The recipe is taken from the book "Encyclopedia of Bread. 80 Bread and Baking Recipes" by Eric Kaiser, published by Bombora.

Energy value per serving
CaloriesProteinsFatsCarbohydrates
784.2
kcal
16.1g
grams
15.4g
grams
147.4g
grams
Ingredients
3servings
Wheat flour
500 
g
Water
225 
ml
Rye dry sourdough
25 
g
Fresh yeast
5 
g
Liquid honey
75 
g
Olive oil
40 
ml
Salt
10 
g
Cooking steps
  • 1

    Dough can be replaced in two ways. Mixing with a mixer: pour flour into the mixer bowl, add water, starter culture, pressed yeast, salt and honey. Knead the dough for 5 minutes on low speed and then for another 10 minutes on high speed. About 3 minutes before the end of kneading, add olive oil. Hand kneading: pour flour onto a work surface or into a large bowl and make a well in the center. Pour half of the specified amount of water into this well, add starter culture, crumble pressed yeast, add salt and honey. Mix it up, add the remaining water and then olive oil.

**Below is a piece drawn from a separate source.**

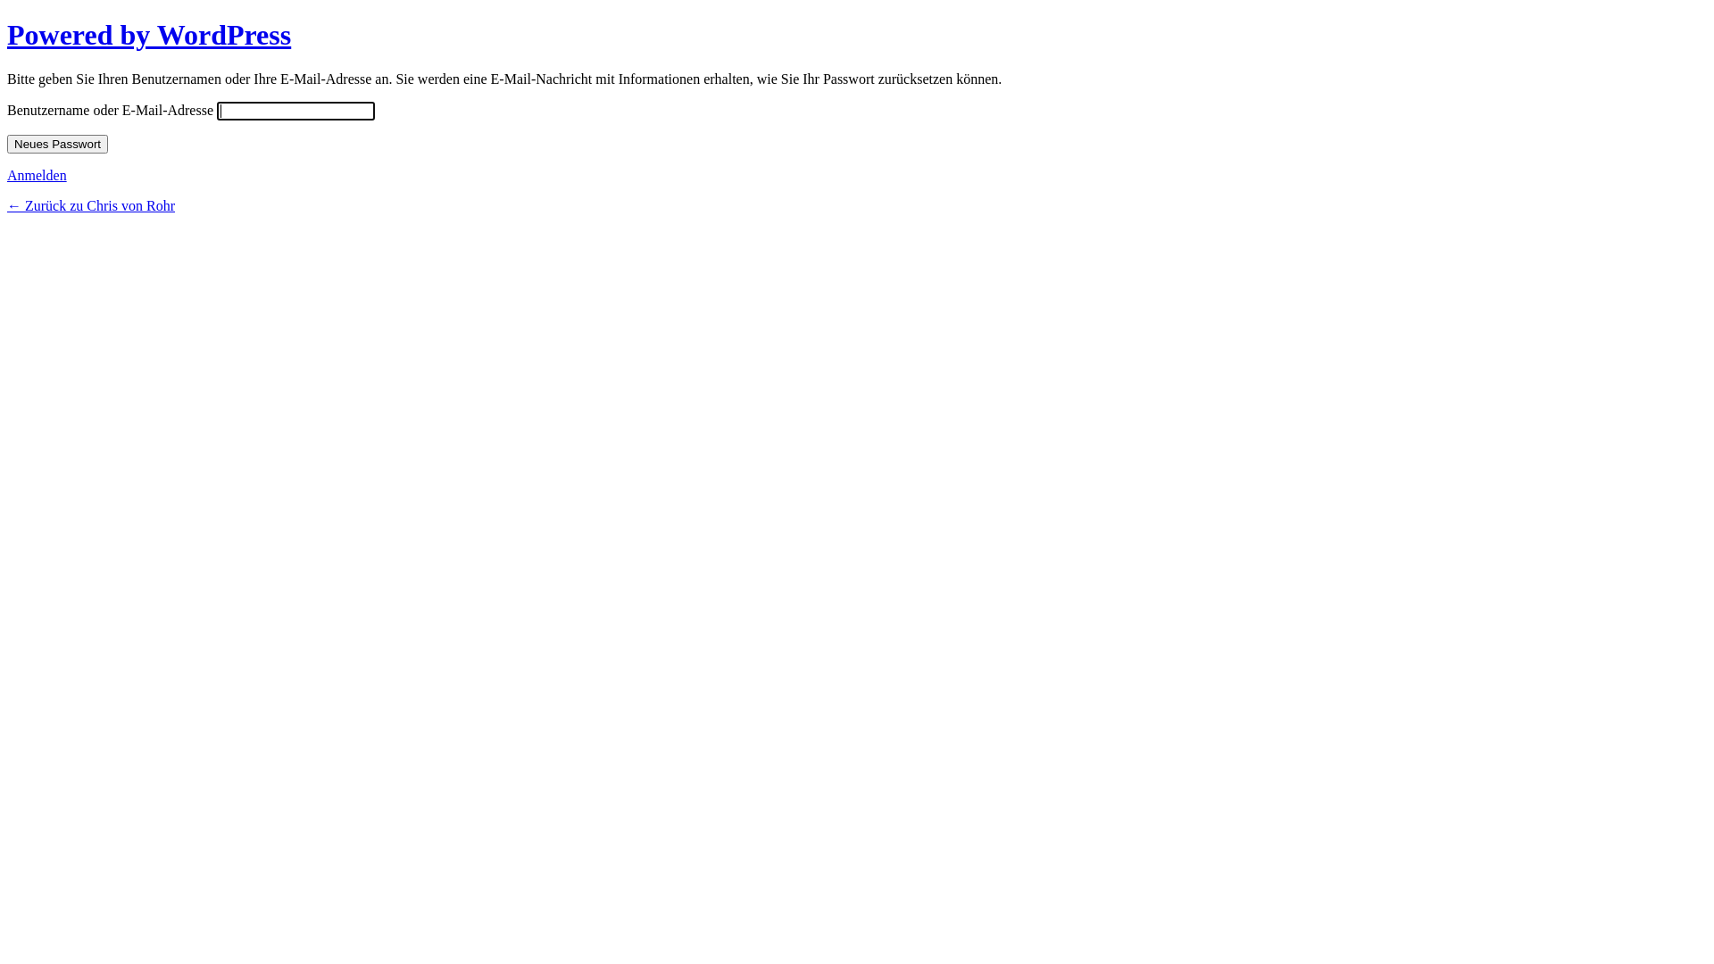  Describe the element at coordinates (57, 143) in the screenshot. I see `'Neues Passwort'` at that location.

Knead the dough until the flour absorbs all the liquid and the dough becomes smooth and elastic.

    Required ingredients:
    1. Wheat flour500 g
    2. Water225 ml
    3. Rye dry sourdough25 g
    4. Fresh yeast5 g
    5. Liquid honey75 g
    6. Olive oil40 ml
    7. Salt10 g
  • 2

    Shape the dough into a ball and cover it with a damp cloth. Leave the dough to rise for 1 hour. The dough should increase in volume.

  • 3

    Dust the work surface with flour. Divide the dough into three equal parts (each weighing about 310 grams). Take one part of the dough and, pulling its edges alternately, fold them towards the center and gently press with your fingertips. Turn the dough over and smooth it into a round shape with gentle movements. Shape the remaining parts in the same way. Cover them with a towel and let them rest seam side down for 15 minutes.

  • 4

    Press each piece of dough with your palm to degas them. Place the dough pieces on a baking sheet lined with parchment paper, cover them with a damp towel, and let rise for 2 hours.

  • 5

    Preheat the oven to 230 degrees, placing an empty baking tray on the lower level. Make cuts on the surface of the products in a 'polka' pattern. Pour 50 ml of water into the heated tray already in the oven on the lower level. Place the tray with preparations in the oven on the higher level. Bake the products for 20 minutes.

    Required ingredients:
    1. Water225 ml
  • 6

    Remove the baked bread from the oven and cool it on a rack.